Gold advocate Peter Schiff, a well-known critic of Bitcoin, has admitted that he regrets not buying the cryptocurrency when it was first introduced to him by a colleague in 2010. In an interview with Real Vision co-founder and CEO Raoul Pal on March 13, Schiff hinted that he missed the opportunity to invest in Bitcoin early on. He stated, “Do I wish I had thrown $10,000, $50,000, $100,000 into it? Sure. I might be worth hundreds of millions now if I hadn’t sold, but I can’t say for sure what I would have done.”
The interview revolved around a debate between Pal and Schiff regarding whether Bitcoin is headed towards zero or $1 million. In a previous interview with Yahoo Finance on November 29, Schiff had referred to Bitcoin as a “pure Ponzi scheme” without any underlying value. However, in his latest interview, he revealed that he seriously considered buying Bitcoin when it was priced at around $1 in 2010. Ultimately, he decided against it, deeming the potential investment as “ridiculous.”
Despite his regrets, Schiff clarified that he still does not believe in the fundamentals of Bitcoin. He claims that if he had bought Bitcoin, he would have kept quiet about it. He believes that a successful investment in Bitcoin would have made him feel more like a “genius” rather than a “gambler,” falling into the same “delusion” as other Bitcoin investors, whom he described as “greedy” and “foolish.”

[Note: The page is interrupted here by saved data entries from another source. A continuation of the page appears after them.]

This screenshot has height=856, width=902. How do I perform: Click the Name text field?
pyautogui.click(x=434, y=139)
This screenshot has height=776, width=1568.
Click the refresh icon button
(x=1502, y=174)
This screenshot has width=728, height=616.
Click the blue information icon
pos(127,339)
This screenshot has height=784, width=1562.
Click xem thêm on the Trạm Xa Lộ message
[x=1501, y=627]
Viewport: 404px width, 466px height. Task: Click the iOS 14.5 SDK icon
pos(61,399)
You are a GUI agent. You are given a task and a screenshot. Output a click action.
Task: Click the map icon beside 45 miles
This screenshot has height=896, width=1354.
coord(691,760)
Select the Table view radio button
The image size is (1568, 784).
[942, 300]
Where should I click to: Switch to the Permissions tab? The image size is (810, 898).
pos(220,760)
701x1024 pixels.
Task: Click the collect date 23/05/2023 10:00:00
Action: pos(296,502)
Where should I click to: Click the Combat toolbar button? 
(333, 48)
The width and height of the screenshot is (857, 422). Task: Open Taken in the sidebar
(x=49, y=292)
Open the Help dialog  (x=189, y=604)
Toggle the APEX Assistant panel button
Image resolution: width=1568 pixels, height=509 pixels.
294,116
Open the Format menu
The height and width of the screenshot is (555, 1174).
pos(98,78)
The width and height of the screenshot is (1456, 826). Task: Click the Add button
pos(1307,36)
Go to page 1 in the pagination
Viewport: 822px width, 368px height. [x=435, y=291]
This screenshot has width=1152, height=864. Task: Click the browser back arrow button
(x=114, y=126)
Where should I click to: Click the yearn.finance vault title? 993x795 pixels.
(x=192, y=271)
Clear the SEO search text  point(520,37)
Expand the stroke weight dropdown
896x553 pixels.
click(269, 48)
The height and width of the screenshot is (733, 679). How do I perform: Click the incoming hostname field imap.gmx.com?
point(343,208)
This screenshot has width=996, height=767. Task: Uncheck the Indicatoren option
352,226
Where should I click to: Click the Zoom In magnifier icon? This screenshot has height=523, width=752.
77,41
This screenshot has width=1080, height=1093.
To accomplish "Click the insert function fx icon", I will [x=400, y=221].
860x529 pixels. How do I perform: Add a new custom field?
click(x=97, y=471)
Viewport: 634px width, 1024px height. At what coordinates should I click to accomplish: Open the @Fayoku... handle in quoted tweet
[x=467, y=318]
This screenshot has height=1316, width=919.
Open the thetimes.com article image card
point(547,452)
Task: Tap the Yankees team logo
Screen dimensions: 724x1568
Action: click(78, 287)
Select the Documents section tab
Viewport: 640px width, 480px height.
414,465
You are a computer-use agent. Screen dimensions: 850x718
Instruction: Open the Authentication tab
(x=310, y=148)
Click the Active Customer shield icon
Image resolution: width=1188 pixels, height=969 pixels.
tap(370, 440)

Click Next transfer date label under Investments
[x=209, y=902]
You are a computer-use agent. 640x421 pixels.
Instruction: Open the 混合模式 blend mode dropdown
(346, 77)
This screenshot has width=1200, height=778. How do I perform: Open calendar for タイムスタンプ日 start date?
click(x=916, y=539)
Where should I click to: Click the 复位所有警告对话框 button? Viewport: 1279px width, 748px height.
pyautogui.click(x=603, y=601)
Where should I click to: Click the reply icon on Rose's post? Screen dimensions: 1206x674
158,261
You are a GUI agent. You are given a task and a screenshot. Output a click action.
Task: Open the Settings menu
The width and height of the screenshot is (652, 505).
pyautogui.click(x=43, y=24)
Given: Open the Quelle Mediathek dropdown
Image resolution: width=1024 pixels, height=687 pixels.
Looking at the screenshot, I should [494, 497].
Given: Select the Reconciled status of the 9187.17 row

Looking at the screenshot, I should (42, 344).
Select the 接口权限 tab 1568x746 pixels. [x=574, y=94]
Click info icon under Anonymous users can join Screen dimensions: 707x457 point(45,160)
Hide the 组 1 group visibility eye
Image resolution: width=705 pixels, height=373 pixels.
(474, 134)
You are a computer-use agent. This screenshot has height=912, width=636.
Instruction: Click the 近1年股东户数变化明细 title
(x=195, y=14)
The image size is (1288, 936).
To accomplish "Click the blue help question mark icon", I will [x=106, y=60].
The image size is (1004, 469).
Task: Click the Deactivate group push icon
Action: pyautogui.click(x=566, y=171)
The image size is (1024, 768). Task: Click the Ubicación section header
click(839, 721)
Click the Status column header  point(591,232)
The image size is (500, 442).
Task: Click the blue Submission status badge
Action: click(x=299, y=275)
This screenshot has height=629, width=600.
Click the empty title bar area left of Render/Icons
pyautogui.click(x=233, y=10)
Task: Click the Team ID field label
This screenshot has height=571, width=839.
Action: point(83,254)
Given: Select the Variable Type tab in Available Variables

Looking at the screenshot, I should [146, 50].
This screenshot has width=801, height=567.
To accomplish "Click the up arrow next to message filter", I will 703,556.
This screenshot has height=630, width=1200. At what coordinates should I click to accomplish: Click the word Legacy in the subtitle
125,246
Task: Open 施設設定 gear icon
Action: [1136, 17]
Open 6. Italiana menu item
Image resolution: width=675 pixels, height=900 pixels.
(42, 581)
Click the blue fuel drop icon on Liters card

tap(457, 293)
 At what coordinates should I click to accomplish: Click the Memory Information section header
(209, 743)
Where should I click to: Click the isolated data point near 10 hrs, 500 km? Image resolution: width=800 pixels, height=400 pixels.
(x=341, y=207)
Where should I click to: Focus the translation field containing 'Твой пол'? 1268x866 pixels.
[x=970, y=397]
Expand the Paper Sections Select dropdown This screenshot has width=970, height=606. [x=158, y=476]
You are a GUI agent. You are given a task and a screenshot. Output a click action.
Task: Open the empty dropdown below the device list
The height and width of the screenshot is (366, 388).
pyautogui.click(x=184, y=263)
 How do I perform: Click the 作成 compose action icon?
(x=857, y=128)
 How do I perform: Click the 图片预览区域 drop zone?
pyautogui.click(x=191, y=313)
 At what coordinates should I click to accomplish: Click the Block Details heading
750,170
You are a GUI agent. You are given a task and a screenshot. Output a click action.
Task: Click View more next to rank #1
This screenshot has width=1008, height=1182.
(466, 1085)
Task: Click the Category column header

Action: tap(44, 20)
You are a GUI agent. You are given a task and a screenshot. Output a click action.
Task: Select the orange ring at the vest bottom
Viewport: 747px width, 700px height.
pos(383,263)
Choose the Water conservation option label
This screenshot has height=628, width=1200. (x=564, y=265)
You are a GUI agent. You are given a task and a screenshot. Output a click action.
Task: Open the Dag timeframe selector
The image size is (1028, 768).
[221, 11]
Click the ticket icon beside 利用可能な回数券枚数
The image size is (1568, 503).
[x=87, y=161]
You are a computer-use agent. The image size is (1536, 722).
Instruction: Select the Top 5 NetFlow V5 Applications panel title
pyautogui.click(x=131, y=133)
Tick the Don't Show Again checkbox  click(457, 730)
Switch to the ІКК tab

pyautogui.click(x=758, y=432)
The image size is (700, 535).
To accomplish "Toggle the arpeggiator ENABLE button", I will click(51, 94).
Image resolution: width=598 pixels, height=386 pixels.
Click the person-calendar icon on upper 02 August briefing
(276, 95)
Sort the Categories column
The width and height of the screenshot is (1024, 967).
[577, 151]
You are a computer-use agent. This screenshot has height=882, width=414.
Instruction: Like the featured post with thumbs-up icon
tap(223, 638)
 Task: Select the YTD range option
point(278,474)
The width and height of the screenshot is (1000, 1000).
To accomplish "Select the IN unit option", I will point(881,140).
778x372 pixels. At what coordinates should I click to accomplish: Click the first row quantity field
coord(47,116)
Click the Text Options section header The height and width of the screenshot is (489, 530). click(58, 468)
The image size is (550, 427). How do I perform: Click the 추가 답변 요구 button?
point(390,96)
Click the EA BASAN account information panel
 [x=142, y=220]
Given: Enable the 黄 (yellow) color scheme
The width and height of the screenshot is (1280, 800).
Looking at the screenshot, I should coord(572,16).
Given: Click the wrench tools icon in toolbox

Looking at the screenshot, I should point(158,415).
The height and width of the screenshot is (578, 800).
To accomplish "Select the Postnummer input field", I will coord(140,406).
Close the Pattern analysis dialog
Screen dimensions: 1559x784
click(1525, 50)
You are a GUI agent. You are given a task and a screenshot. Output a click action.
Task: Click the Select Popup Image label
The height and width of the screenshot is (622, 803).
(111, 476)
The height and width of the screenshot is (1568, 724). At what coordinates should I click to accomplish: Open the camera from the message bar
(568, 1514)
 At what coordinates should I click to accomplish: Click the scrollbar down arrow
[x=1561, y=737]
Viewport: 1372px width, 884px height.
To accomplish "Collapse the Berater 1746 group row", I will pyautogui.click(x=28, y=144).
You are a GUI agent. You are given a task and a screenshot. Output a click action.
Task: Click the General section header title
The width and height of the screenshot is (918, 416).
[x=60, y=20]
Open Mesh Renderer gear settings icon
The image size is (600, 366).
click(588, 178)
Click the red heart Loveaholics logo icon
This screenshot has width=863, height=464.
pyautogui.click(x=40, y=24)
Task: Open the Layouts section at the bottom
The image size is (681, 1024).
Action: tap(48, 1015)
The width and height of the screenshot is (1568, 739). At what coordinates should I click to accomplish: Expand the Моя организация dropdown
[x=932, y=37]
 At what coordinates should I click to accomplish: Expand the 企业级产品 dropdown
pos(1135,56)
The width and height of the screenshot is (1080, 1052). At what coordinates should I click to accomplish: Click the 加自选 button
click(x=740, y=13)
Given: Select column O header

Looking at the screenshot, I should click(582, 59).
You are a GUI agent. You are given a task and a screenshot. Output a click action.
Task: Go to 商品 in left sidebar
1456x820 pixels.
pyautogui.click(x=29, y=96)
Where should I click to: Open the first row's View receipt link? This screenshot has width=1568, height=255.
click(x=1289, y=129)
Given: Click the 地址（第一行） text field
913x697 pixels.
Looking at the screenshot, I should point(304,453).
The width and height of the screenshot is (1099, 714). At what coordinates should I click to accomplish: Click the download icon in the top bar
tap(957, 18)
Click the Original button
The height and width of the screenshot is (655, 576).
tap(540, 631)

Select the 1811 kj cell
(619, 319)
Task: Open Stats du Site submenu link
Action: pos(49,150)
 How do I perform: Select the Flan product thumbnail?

Schiff has long been attempting to dissuade his audience from investing in Bitcoin, consistently labeling it as a foolish investment. However, he occasionally acknowledges that Bitcoin has not collapsed as he had anticipated. To his dismay, Bitcoin has been increasingly regarded as “digital gold,” and some analysts argue that it has begun to eat into gold’s $14.6 trillion market cap since the launch of spot Bitcoin exchange-traded funds (ETFs) in the United States in January.
While Schiff acknowledges that gold may be losing some of its market share to spot Bitcoin ETFs, he believes that investors may struggle to cash out their funds when Bitcoin experiences a significant decline. Over the past decade, gold has increased by 91.8%, starting at $1,130 per ounce in 2010 and reaching $2,168 currently. However, it has been outperformed by various index funds, such as State Street’s Standard & Poor’s 500 ETF (SPY), which has seen a 350% increase during the same period.
At present, Bitcoin is the eighth-largest asset by value, with a market cap of $1.4 trillion, trailing behind gold, several U.S. tech stocks, and Saudi Aramco, according to Companies Market Cap data.